According to AV-Test.org research there are over 390,000 new malicious programs being reported to them each day. This staggering number of new instances is proof that the old days of “script kiddies” writing bits of code for fun and general annoyance has evolved into an industry of organized internet crime and weaponized by governments to be used in cyber warefare. The pinnacle of these are the zero day threats which are yet undisclosed flaws in widely used systems or software that are being used to exploit systems for the retreval of sensitive, valuable information.
To keep pace, traditional antivirus (AV) tools are dependent on large downloads of threat signatures and resource-intensive scans. They require massive software modules that are difficult to install, while typical endpoint scans seem interminable and interfere with user productivity. In addition, endpoint security providers often struggle to stay up-to-date with thousands of new signatures, causing them to deploy large signature updates daily. This slows processing on the endpoint, frustrates users, devours bandwidth and taxes already overburdened system administrators.
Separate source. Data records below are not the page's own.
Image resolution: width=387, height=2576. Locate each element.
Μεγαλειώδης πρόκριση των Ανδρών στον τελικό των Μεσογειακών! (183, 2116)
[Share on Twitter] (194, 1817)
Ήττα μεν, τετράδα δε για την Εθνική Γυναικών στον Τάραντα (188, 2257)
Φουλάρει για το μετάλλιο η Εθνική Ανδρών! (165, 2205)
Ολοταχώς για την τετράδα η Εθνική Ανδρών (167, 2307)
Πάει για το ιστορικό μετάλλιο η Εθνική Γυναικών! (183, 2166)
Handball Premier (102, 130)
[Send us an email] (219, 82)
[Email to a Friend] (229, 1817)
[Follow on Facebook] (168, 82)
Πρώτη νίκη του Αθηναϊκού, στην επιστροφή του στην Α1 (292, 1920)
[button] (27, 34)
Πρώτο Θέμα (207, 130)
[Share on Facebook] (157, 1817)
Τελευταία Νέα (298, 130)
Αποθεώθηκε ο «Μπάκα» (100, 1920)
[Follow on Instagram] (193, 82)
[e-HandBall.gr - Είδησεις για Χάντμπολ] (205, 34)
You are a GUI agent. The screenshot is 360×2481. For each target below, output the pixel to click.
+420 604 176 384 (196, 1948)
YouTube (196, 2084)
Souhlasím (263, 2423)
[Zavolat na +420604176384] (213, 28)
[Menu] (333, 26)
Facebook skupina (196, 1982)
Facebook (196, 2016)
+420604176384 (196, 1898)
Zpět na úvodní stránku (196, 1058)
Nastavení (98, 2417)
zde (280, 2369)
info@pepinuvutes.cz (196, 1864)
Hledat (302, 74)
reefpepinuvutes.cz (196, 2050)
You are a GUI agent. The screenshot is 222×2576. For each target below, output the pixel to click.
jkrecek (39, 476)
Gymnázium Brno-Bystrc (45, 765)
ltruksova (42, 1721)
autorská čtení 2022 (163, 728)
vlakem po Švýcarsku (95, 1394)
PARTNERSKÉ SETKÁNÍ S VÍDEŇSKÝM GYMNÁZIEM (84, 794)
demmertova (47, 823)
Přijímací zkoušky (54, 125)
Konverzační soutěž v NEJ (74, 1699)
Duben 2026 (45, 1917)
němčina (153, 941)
The best way to overcome the shortcomings of traditional antivirus and endpoint protection products is to offload processing-intensive signature matching and behavioral analysis to the cloud. Webroot was among the first vendors to offer endpoint protection, mobile device protection and Web security in a purpose-built, client-cloud architecture.
The resource-heavy signature and pattern analyses are handled by dedicated hosted servers, so Webroot endpoint and mobile security solutions require only a lightweight local client on each endpoint and mobile device, minimizing local scan times and using fewer device resources. Rather than comparing known malicious signatures locally on the device, Webroot SecureAnywhere® creates a hash – or a description of suspicious behaviors – and sends that data to be analyzed by Webroot® Intelligence Network™ (WIN) cloud security services. WIN™ services leverage a 150TB database of constantly updated threat information to analyze files and notify the client of its status; known good files are whitelisted and allowed to execute, while malicious files are blacklisted to be blocked and removed.
The Webroot SecureAnywhere® Business Web Security Service provides an additional layer of protection by blocking malware before it reaches the network and controlling employee access to external Web sites. This solution uses multiple heuristic filters to detect zero-day attacks, identify new phishing and malicious sites, and perform URL and Web content-filtering based on over 600 million IPs across 83 categories.
Managed service providers and IT administrators can use the Webroot Web console or an existing RMM solution to create custom access policies for departments, groups and individuals, and to demonstrate compliance with acceptable-use policies. The built-in quota policy limits bandwidth consumption, time spent online and number of sites accessed.
The integration between Webroot SecureAnywhere® Business Endpoint Protection, Webroot SecureAnywhere® Business Mobile Protection and the Webroot Web Security Service enforces a consistent set of security processes for the business network, no matter how far it extends.